» EXERCISE TEXT:
● ● ● ● ●

Climate change is already forcing some species to move, disrupting the ecosystem services they provide to people and ecosystems around the world, but migratory and moving patterns are less clear-cut than we might assume. A 2023 study showed that less than half of the documented range shifts follow predictable patterns in direction or speed, a conclusion reached in another assessment on migratory species from the same year. 

While some of the available data shows significant gaps in the monitoring of regions or species groups, these climate-driven changes are already redrawing many of the maps we use to understand and protect biodiversity, asking conservation practices to go beyond fixed protected areas and focus on dynamic and flexible approaches to keep up and preserve as many species as possible. 

A Reshuffling of Species

In the Arctic and Sub-Arctic, caribou are facing a compounding set of climate pressures. Spring snow is melting prematurely, while rain-on-ice events create impenetrable crusts that lock away the vegetation herds depend on to rebuild their fat stores. Summer offers no respite either. Rising temperatures have led to more intense and frequent insect swarms; the resulting harassment forces the caribou to stay in constant motion, burning through calories that would otherwise be used for weight gain and reproduction. The end result is a dangerous phenological mismatch: spring arrives too soon, vegetation peaks before the herds can reach their seasonal grazing grounds, and the ancient routes connecting their winter and summer ranges are being altered, shortened, or in some cases, abandoned entirely.

● ● ● ● ●

» THE DATA:
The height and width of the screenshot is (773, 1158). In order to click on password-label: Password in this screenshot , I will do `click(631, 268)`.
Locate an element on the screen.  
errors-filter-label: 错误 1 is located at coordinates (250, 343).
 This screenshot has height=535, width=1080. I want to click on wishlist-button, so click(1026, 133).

● ● ● ● ●

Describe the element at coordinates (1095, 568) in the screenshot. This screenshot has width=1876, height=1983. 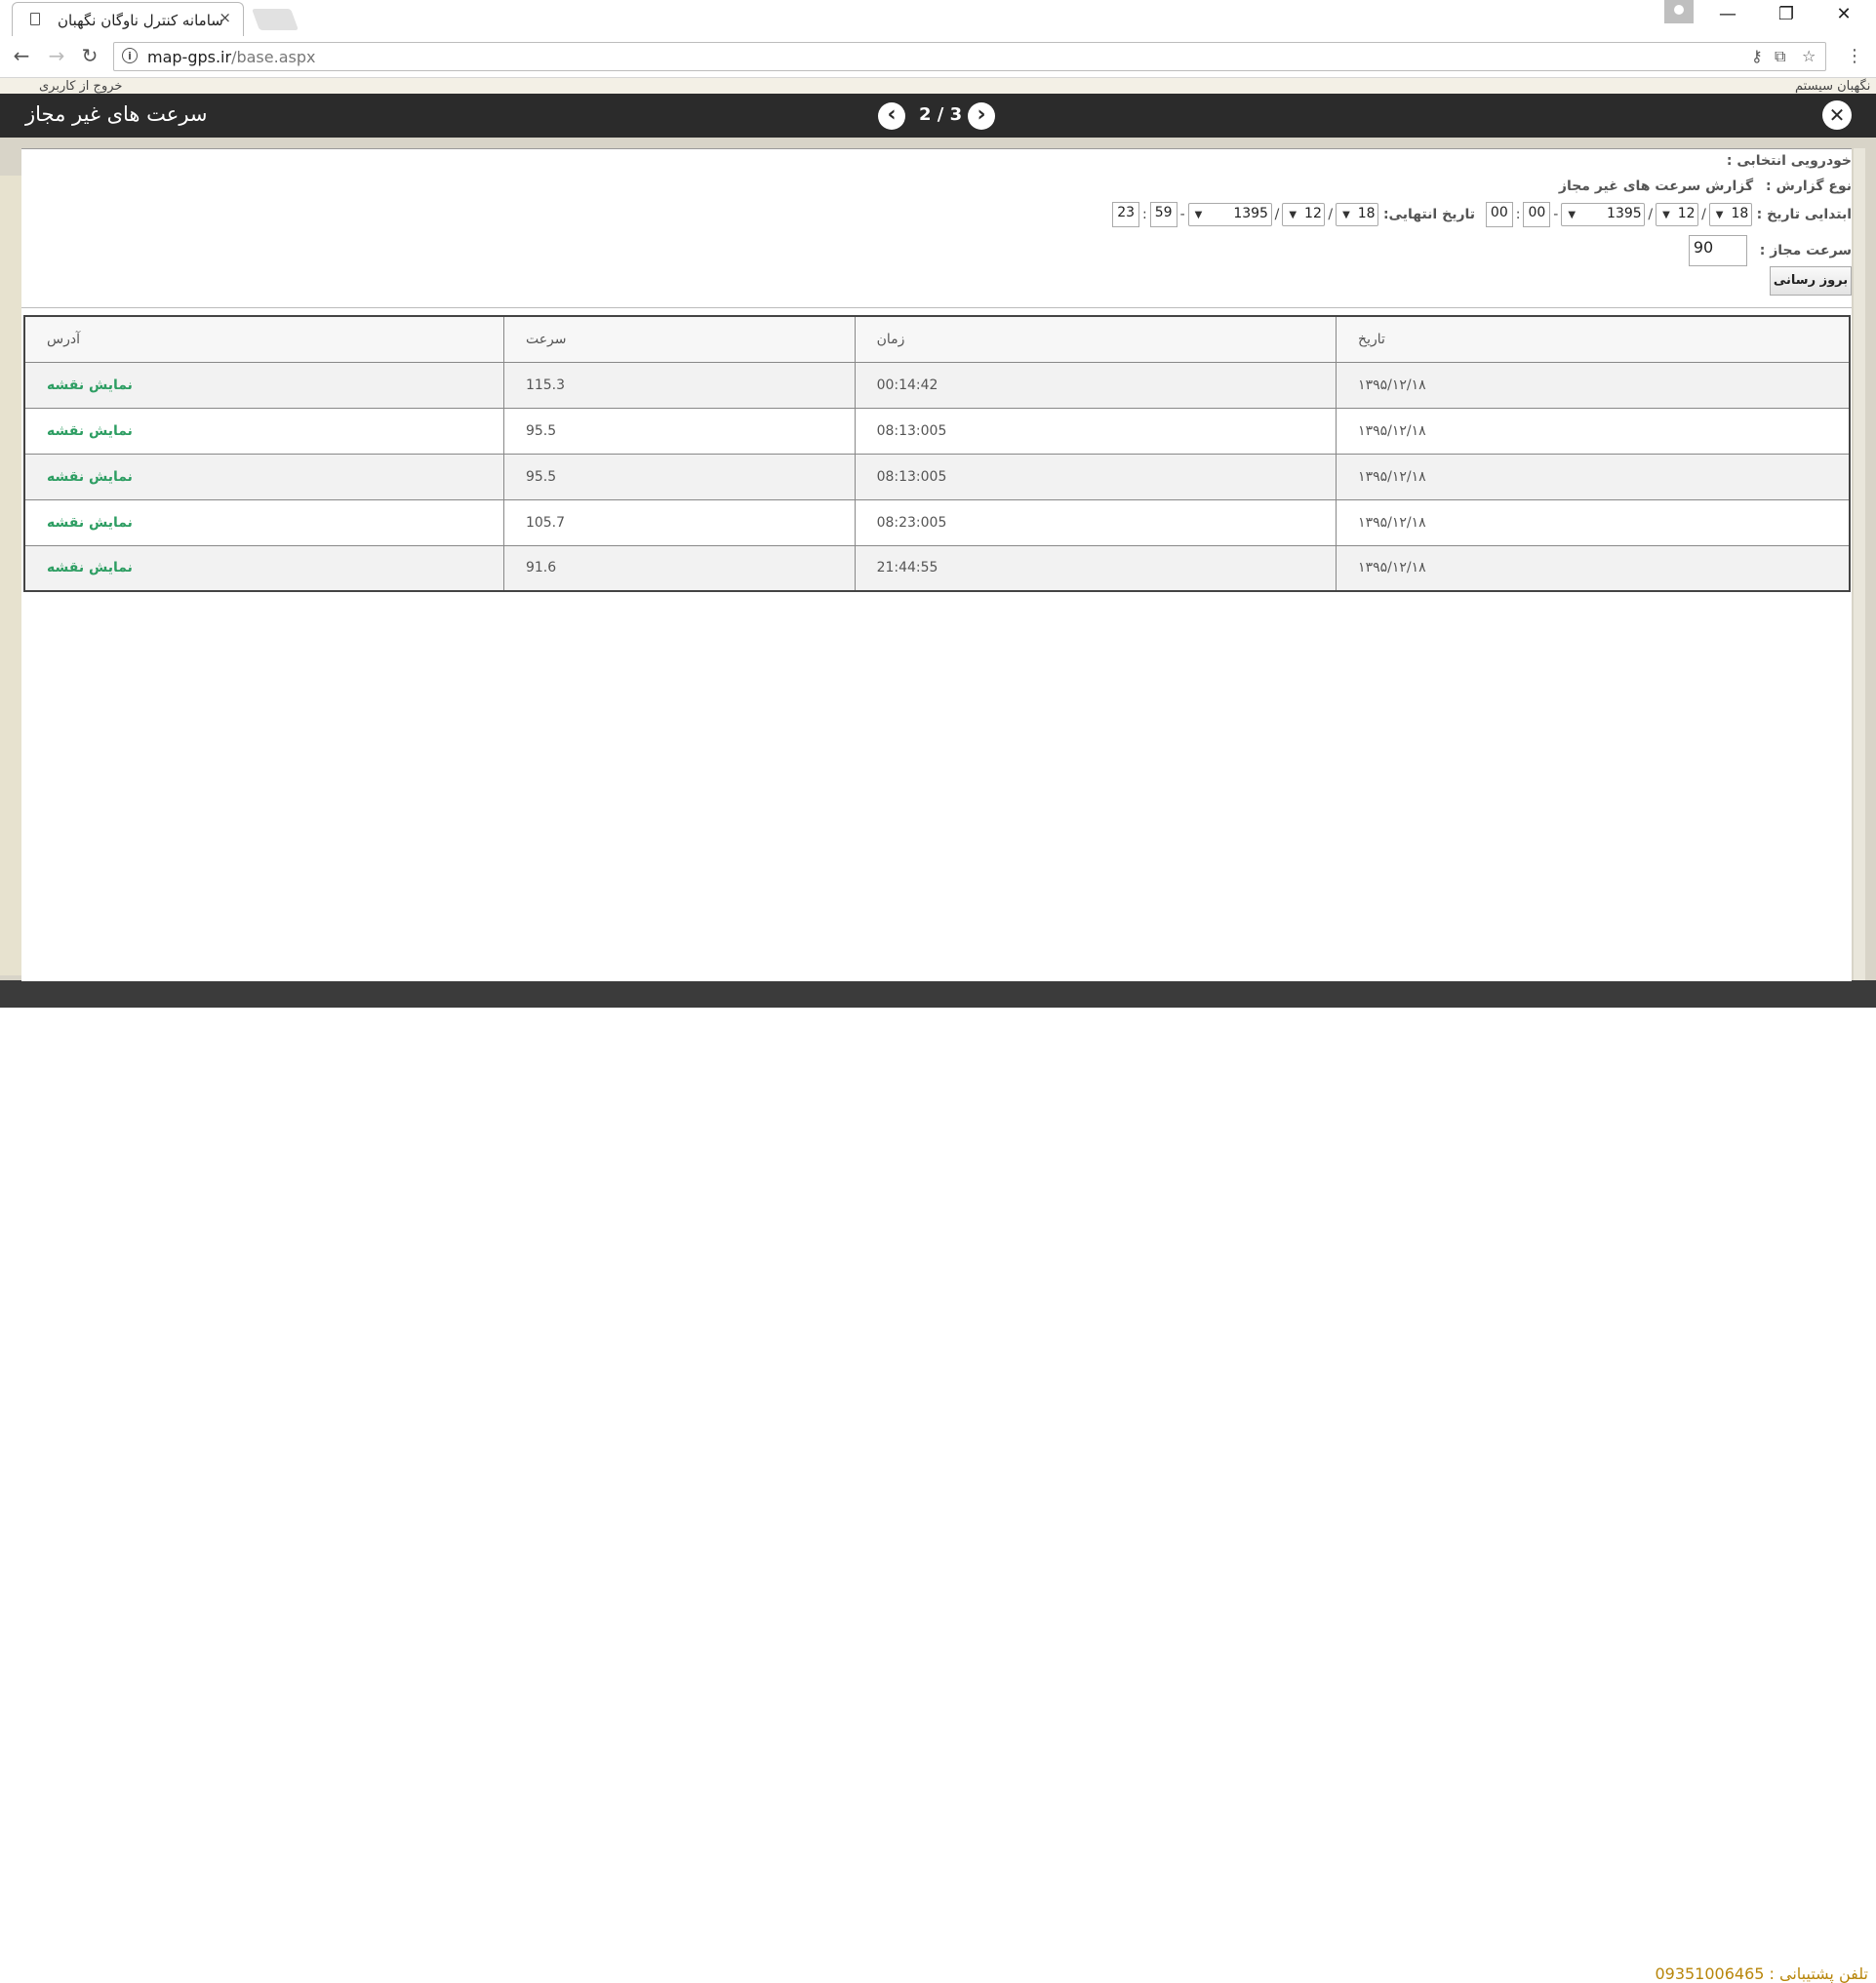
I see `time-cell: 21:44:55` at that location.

● ● ● ● ●

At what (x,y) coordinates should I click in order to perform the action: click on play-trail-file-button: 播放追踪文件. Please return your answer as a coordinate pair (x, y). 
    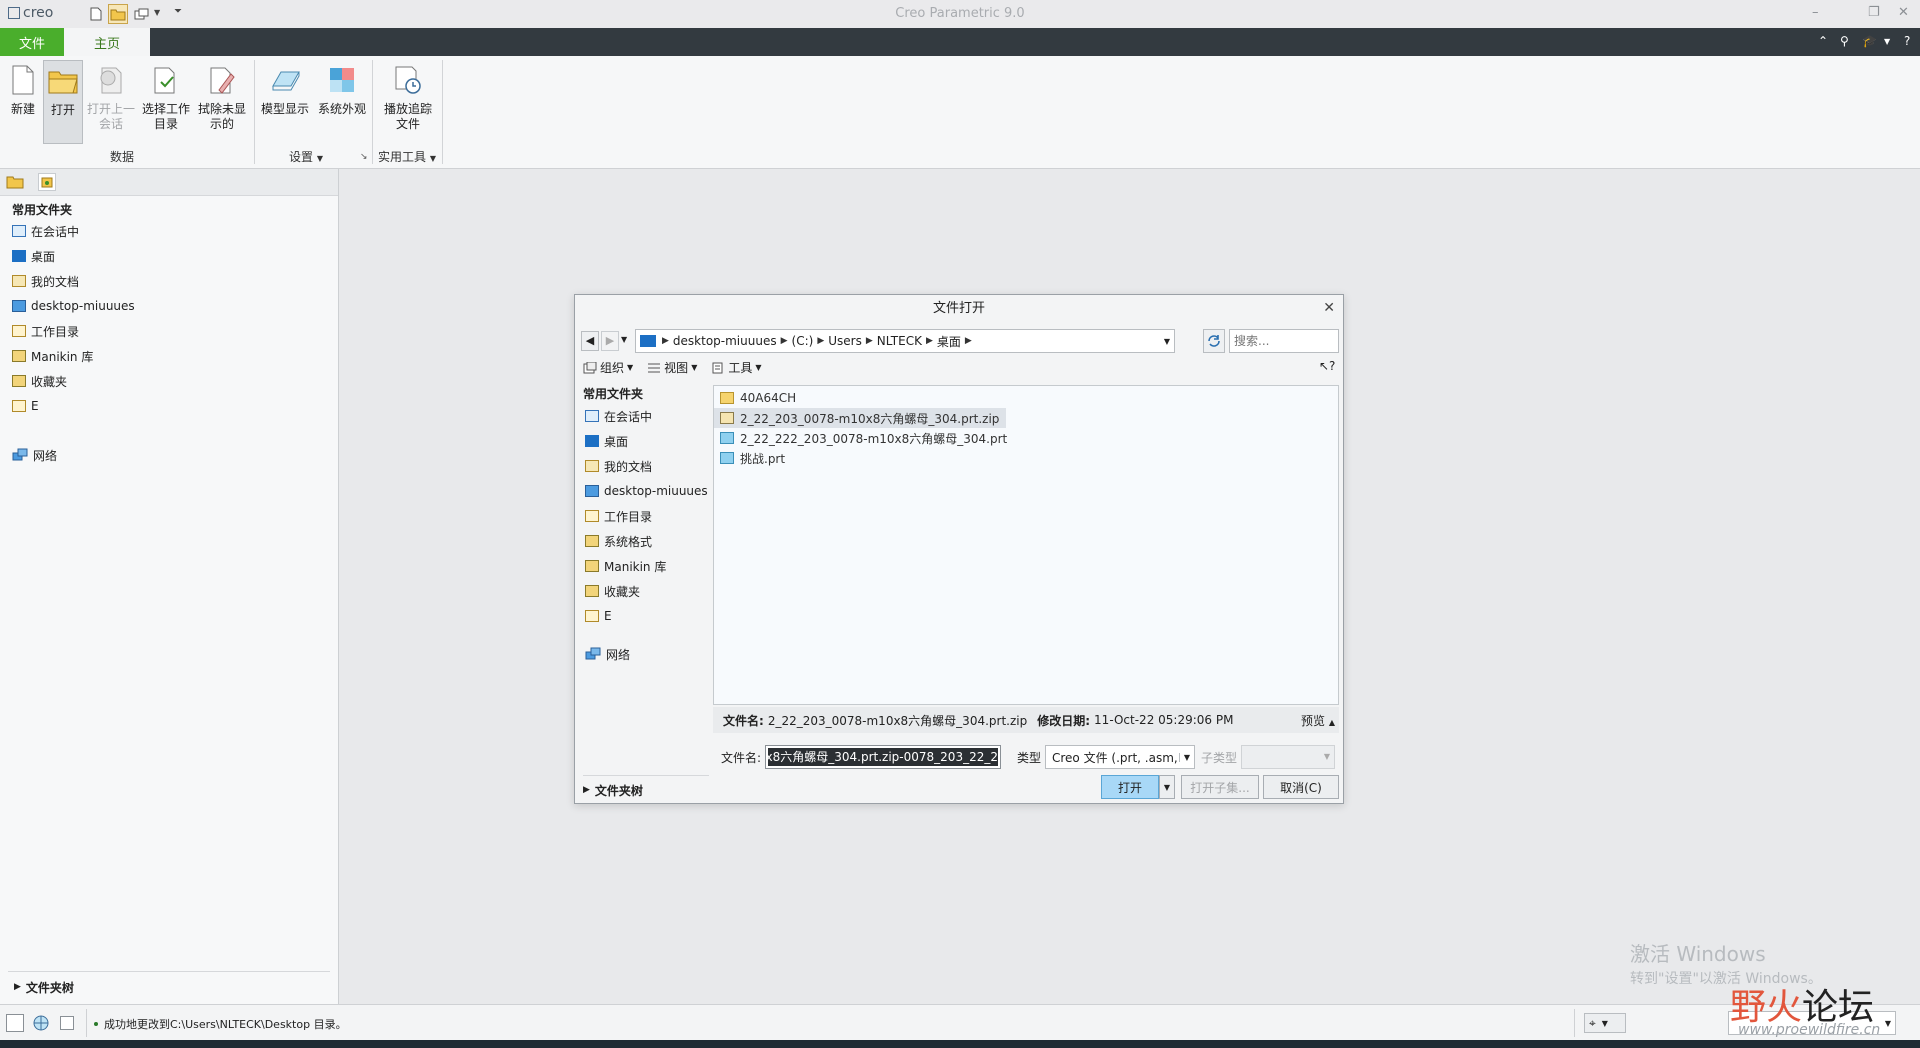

● ● ● ● ●

» INSTRUCTION 1:
According to the passage on climate pressures facing caribou, why do summer conditions leave the herds with fewer calories for weight gain and reproduction?
» INSTRUCTION 2:
In the records, transcribe the stretch from the line containing "Describe the element" through the line containing "at that location.", leaving out the pictures.
The text and the records have no connection to each other.

» YOUR SOLUTION 1:
Rising temperatures have made insect swarms more intense and frequent. The harassment from these swarms keeps the caribou constantly moving, so they burn through calories that would otherwise go to weight gain and reproduction.

» YOUR SOLUTION 2:
Describe the element at coordinates (1095, 568) in the screenshot. This screenshot has width=1876, height=1983. 
I see `time-cell: 21:44:55` at that location.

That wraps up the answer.